━━ EXTRACT TO READ

LONDON (Reuters) - Manufacturers revved up the pace of activity to a 15-year high last month, according to a survey on Monday, suggesting the economy made a strong start to 2010 after a limp return to growth at the end of last year.
However, a slowdown in the pace of mortgage lending and the first fall in mortgage approvals in more than a year injected some uncertainty about the sustainability of any upturn.
Market reaction to the manufacturing figures was muted as they merely reinforced the widely held view that the Bank of England will announce a pause in its 200 billion pound quantitative easing (QE) programme later this week. The CIPS/Markit manufacturing purchasing managers’ index jumped to 56.7 last month from an upwardly revised 54.6 in December, its highest since October 1994 and well above analysts’ forecasts for a reading of 54.0.
The improvement came after new orders rose at their fastest pace in six years — helped by stronger domestic and export demand — and output growth was the fastest since June 2006.
But analysts questioned the divergence between the PMI surveys and official data, as the PMI has signalled growth for several months but GDP figures showed the economy grew a lacklustre 0.1 percent in the final quarter of 2009.
“At face value (PMI) would appear to imply that the sector is at the start of a new purple patch, which we’re a little bit sceptical about,” said Philip Shaw, economist at Investec.
New orders rose at their fastest pace since January 2004, with an index reading of 60.4, with the improvement driven by the sharpest growth in export orders since data were first collected in 1996, suggesting the weak pound is giving a boost to manufacturers.
And the pick-up in demand meant many firms had to take on more staff, pushing the employment index above the 50-point level that separates expansion from contraction for the first time since April 2008.

━━━━

#### AIM
Quote the entire manufacturing report word for word. The records after this point have no connection to the manufacturing report.

━━ INFORMATION PROVIDED

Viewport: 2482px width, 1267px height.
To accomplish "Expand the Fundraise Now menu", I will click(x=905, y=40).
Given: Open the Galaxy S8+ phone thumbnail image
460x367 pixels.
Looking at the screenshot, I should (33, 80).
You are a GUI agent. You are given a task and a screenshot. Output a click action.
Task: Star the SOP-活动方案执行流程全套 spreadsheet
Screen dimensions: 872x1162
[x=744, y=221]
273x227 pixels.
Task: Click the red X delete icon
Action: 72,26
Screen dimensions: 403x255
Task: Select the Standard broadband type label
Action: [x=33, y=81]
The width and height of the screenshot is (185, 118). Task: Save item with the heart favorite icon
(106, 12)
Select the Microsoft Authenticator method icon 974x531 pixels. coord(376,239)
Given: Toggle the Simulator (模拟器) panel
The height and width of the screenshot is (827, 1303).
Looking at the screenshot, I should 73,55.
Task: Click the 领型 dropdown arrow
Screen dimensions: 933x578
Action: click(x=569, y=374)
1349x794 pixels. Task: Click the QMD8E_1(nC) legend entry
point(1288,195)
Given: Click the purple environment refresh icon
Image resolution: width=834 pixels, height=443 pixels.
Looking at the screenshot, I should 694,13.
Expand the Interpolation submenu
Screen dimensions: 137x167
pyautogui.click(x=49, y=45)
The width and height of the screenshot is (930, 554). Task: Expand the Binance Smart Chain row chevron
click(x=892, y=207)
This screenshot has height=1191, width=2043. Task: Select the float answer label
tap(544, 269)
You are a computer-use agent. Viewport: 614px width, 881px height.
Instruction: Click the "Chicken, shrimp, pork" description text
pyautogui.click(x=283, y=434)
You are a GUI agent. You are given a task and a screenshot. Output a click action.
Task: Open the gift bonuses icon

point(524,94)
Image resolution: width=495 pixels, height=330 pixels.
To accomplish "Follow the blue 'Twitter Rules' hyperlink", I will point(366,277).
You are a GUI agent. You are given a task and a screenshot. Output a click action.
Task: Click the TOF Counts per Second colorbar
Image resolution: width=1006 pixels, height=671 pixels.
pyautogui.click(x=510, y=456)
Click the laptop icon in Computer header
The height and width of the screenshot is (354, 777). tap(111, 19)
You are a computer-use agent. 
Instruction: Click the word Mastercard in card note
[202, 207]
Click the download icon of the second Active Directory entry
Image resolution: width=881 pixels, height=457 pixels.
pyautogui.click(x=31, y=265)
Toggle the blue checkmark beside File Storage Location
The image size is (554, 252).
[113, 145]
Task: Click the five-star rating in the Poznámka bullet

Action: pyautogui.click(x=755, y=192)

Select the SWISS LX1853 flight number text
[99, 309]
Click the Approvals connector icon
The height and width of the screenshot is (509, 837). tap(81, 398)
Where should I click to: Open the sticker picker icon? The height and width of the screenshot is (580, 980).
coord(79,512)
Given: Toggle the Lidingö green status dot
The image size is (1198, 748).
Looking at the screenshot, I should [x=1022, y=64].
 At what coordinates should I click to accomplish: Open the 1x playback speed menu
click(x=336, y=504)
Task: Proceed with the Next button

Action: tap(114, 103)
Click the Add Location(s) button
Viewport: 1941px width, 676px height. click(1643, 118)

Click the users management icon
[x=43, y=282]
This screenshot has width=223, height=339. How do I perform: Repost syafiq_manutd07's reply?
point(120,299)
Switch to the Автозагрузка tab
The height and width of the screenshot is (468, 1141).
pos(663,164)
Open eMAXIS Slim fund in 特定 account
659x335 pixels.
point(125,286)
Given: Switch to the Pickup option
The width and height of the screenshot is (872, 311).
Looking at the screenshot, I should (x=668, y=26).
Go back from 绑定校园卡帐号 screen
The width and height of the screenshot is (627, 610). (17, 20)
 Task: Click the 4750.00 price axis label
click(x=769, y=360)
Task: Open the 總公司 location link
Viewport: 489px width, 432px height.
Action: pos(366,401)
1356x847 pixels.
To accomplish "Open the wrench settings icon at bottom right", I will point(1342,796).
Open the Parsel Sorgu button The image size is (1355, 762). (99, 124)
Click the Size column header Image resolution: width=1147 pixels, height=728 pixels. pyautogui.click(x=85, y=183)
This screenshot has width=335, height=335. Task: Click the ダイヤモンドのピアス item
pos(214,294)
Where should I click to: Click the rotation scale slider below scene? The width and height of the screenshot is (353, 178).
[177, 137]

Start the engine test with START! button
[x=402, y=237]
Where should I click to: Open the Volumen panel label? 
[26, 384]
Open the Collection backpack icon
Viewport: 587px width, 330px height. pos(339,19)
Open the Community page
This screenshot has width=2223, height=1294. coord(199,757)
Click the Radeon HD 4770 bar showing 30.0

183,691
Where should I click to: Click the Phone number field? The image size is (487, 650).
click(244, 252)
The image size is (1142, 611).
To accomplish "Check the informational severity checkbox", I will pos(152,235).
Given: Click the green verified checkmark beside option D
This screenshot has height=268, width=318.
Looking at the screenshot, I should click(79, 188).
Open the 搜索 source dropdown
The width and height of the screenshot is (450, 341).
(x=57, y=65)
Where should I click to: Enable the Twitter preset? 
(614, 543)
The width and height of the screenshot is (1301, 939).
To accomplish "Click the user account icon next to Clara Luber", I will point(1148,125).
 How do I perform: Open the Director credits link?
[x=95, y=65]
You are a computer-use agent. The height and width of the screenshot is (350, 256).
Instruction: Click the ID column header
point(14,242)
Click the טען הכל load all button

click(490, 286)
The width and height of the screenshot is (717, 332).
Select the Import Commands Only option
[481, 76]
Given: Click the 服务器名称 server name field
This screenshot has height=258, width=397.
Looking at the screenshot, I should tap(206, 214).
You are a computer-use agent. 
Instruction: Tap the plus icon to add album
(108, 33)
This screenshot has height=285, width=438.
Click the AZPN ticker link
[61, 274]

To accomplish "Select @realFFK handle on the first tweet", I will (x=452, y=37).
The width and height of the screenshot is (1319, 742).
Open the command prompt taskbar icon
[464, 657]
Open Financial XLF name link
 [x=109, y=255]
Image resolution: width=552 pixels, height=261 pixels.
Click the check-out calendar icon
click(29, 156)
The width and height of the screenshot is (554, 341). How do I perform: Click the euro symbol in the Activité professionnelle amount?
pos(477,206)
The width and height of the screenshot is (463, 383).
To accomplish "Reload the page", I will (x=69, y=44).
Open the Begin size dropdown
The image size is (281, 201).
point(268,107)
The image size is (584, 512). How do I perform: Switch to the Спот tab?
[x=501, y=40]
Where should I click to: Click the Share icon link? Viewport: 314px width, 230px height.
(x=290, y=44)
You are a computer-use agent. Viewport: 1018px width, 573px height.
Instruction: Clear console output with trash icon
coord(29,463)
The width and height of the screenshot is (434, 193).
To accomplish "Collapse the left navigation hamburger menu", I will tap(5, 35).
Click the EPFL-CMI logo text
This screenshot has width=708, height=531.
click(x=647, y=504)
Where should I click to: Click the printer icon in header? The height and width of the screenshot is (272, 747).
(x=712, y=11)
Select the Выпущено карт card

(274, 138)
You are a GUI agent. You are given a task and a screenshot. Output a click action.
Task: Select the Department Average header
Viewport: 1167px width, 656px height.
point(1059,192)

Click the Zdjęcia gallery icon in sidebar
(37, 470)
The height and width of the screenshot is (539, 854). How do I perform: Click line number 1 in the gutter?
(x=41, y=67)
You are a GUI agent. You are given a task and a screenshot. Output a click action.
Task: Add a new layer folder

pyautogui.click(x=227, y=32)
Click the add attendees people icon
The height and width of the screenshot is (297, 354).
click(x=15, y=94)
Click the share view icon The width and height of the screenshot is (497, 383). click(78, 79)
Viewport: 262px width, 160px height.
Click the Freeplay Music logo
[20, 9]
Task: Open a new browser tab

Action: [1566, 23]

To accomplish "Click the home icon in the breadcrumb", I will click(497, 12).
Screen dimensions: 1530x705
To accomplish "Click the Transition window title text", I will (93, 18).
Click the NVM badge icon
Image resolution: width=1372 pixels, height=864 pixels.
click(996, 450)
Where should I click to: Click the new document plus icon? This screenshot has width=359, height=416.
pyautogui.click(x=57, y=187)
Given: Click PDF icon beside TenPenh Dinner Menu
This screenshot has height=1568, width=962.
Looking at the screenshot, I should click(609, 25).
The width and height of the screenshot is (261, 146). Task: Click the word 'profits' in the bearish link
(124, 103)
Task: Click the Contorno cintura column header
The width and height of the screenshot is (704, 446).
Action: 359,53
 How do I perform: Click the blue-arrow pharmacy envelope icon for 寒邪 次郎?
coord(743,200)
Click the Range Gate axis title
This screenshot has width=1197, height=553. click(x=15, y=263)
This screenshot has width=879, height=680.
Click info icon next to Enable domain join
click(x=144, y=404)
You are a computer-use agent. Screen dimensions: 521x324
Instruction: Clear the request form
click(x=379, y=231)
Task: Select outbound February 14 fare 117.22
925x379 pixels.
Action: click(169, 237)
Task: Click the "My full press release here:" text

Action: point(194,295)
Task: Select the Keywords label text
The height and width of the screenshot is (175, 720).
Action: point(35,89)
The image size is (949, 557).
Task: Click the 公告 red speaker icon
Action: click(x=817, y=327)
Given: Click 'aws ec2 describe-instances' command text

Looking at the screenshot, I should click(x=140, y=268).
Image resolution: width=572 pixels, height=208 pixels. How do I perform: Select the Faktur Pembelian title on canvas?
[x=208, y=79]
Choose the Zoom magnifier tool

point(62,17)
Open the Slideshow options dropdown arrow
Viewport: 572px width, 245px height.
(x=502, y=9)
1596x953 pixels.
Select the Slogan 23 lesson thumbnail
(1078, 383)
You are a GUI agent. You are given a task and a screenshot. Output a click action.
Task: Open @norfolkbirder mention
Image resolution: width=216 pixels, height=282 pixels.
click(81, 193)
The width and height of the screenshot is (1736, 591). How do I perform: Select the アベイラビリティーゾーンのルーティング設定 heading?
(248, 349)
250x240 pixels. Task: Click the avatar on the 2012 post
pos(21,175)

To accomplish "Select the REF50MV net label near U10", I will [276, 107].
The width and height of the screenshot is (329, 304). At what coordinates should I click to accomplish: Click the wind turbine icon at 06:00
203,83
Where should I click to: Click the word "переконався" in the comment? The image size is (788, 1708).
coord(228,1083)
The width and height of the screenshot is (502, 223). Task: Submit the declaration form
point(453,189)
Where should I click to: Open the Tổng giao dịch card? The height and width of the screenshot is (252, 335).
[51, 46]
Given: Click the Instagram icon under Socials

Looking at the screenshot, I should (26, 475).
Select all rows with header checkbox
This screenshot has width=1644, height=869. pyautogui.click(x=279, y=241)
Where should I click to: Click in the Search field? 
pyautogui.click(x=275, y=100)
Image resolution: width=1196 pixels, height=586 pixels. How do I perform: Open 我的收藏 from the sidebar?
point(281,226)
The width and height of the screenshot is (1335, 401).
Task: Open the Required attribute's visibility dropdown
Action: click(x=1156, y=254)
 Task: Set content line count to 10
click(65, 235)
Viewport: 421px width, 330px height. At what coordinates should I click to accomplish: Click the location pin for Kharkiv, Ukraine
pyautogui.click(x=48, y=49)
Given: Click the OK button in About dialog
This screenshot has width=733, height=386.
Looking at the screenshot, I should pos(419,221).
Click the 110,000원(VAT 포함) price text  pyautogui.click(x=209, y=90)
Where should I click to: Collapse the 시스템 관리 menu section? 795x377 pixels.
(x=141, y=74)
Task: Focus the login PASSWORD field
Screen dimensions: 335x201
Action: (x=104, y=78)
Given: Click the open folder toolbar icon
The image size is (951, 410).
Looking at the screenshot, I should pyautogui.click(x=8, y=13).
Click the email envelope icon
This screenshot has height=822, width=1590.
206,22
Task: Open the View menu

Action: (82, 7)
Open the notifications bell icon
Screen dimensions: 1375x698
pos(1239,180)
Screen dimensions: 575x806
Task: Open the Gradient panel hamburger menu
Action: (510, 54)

━━━━

#### FULL ANSWER
LONDON (Reuters) - Manufacturers revved up the pace of activity to a 15-year high last month, according to a survey on Monday, suggesting the economy made a strong start to 2010 after a limp return to growth at the end of last year.
However, a slowdown in the pace of mortgage lending and the first fall in mortgage approvals in more than a year injected some uncertainty about the sustainability of any upturn.
Market reaction to the manufacturing figures was muted as they merely reinforced the widely held view that the Bank of England will announce a pause in its 200 billion pound quantitative easing (QE) programme later this week. The CIPS/Markit manufacturing purchasing managers’ index jumped to 56.7 last month from an upwardly revised 54.6 in December, its highest since October 1994 and well above analysts’ forecasts for a reading of 54.0.
The improvement came after new orders rose at their fastest pace in six years — helped by stronger domestic and export demand — and output growth was the fastest since June 2006.
But analysts questioned the divergence between the PMI surveys and official data, as the PMI has signalled growth for several months but GDP figures showed the economy grew a lacklustre 0.1 percent in the final quarter of 2009.
“At face value (PMI) would appear to imply that the sector is at the start of a new purple patch, which we’re a little bit sceptical about,” said Philip Shaw, economist at Investec.
New orders rose at their fastest pace since January 2004, with an index reading of 60.4, with the improvement driven by the sharpest growth in export orders since data were first collected in 1996, suggesting the weak pound is giving a boost to manufacturers.
And the pick-up in demand meant many firms had to take on more staff, pushing the employment index above the 50-point level that separates expansion from contraction for the first time since April 2008.